Monday 20 December 2021

Frost jumps ship

To cap off a terrible week for Johnson, we learn that among everything else, his chief negotiator Lord Frost decided to quit about a week ago, something The Mail on Sunday revealed on Saturday night and he has now decided to go early.  He claims it is because of various policies including the response to covid, the cost of reaching net zero and high taxes. He doesn't seem to realise the high taxes are a necessary consequence of shrinking the economy through the Brexit deal he negotiated.

It must be the first resignation in history due to the very policy the resigner has advocated and pursued with relish for at least two years.

Brexit is obviously best viewed from the back seat where you can complain about the direction of travel.  Whoever gets behind the wheel is under a constant barrage of criticism that they are going the wrong way. If Frost himself was prime minister he would be faced with the same unpalatable choices as Johnson. 

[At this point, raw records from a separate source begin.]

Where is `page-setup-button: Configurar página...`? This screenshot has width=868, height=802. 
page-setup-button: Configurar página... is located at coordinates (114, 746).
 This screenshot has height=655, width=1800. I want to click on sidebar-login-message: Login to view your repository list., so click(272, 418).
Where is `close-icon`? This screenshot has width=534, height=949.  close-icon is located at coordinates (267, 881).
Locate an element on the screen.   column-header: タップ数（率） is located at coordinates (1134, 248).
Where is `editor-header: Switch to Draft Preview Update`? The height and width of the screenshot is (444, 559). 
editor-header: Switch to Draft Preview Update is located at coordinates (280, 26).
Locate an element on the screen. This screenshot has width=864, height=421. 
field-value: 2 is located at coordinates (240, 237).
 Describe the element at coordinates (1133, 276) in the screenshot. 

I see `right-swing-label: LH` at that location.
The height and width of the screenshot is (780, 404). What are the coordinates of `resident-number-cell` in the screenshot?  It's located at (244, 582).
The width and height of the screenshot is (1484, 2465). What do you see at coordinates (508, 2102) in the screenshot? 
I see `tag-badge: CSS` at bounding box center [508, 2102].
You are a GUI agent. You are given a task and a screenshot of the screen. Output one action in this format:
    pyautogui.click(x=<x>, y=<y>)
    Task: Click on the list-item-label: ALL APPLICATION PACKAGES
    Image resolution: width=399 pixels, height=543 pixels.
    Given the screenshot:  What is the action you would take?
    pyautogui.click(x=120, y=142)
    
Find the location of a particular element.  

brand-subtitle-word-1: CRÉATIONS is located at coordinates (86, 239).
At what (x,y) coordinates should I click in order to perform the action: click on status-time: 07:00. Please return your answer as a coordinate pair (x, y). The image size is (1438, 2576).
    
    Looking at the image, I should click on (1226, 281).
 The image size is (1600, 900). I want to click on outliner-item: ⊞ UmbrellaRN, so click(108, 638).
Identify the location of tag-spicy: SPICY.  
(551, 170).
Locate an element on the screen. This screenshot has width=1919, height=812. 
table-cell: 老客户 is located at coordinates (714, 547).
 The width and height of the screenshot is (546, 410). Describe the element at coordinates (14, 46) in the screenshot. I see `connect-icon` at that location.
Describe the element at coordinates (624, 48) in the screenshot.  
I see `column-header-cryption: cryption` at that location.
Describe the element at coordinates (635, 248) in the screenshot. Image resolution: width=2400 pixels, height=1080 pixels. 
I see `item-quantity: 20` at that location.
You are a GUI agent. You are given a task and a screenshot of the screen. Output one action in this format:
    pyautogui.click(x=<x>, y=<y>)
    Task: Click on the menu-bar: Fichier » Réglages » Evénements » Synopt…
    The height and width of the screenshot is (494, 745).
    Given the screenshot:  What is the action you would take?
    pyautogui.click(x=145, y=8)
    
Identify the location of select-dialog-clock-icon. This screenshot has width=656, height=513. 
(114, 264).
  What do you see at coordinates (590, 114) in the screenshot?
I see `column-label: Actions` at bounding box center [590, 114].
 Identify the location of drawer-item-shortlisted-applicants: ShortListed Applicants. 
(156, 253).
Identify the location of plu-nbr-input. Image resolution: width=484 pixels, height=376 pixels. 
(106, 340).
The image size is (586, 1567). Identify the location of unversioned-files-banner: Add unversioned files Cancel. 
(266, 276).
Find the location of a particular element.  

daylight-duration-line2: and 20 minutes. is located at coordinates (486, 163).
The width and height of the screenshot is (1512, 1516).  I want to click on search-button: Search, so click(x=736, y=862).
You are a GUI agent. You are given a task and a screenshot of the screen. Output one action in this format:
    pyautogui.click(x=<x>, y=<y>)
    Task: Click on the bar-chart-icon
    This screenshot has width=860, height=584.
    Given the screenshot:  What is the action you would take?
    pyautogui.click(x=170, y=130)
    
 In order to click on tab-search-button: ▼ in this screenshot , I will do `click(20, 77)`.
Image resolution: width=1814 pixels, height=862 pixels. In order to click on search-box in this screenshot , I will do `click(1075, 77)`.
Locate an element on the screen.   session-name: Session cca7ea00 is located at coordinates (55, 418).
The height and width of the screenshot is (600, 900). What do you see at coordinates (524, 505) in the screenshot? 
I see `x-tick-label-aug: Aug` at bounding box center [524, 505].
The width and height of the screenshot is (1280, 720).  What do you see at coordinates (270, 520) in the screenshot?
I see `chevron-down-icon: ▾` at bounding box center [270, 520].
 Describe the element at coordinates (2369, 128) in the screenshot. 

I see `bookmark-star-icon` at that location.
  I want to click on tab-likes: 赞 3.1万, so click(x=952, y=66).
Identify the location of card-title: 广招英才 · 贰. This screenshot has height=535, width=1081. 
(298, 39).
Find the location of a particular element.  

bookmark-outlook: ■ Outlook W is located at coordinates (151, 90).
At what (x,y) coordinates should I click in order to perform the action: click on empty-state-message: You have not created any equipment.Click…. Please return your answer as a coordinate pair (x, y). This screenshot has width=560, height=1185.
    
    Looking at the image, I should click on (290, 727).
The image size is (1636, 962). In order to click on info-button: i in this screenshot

There was some speculation that his replacement would be Steve Baker or David Jones but we now know it's Chris Heaton-Harris working under Liz Truss at the Foreign Office. The poisoned chalice has been passed to those two. EU sources have welcomed Frost's departure and of course, many people have speculated that his quitting is more due to the fact that all the new import checks come into force in a few days time and there will be more costs and delays at the ports and a further cut in trade, GDP and tax revenues.

Some have pointed out that every Brexit secretary has either been sacked or resigned. We'll see how long Truss and Heaton-Harris last.

The writer and broadcaster Steve Richards tweeted:

It capped what has been a terrible week for Johnson and it looks set to continue with The Guardian publishing a picture of him drinking wine on the terrace inside No 10 with staff including Cummings in May 2020 when we were all locked down.

The Sunday Times carried a long piece about his troubles yesterday with some disturbing stuff for Johnson to contemplate.  One senior party insider told the ST: “The PM’s power has gone. Now it will either be a slow death or a quick one, but he has already suffered the fatal wound."

Or this:

But for many Tory MPs, there is nothing Johnson can say to arrest his startling decline. “The only statement that would make me happier is if he came out of the blocks and announced he was resigning,” said one senior Conservative MP. “People used to like him because he sprinkled the electoral stardust but he appears to have run out as first evidenced in leafy Buckinghamshire and now rural Shropshire. He is the captain of bullshit.” 

Others think the party will keep him dangling until the spring before getting rid of him.

We learn that when he addressed his MPs last Tuesday before a hundred of them voted against him, he read a prepared statement instead of extemporising as he normally does. His boosters seem to have failed him. One MP who was present said, "It was clear the bull and bluster from Boris doesn’t wash any more.”

They were promised a statement on Friday but only got a testy exchange with Sam Coates at Sky News which if you haven't seen it is an excellent interview:

Another Tory insider said that “no one is loyal to Boris” in Downing Street as so many of his former allies have departed. “Eddie [Lord Udny-Lister], Lee [Cain], Dom [Cummings] have all gone. There are few Johnsonites left.” 

Ian Duncan Smith said: “People in Downing Street should be prepared to take a bullet for the PM but at the moment it appears to be him taking a bullet for them.”

I think the Tory party's problem is that it's Johnson pulling the trigger.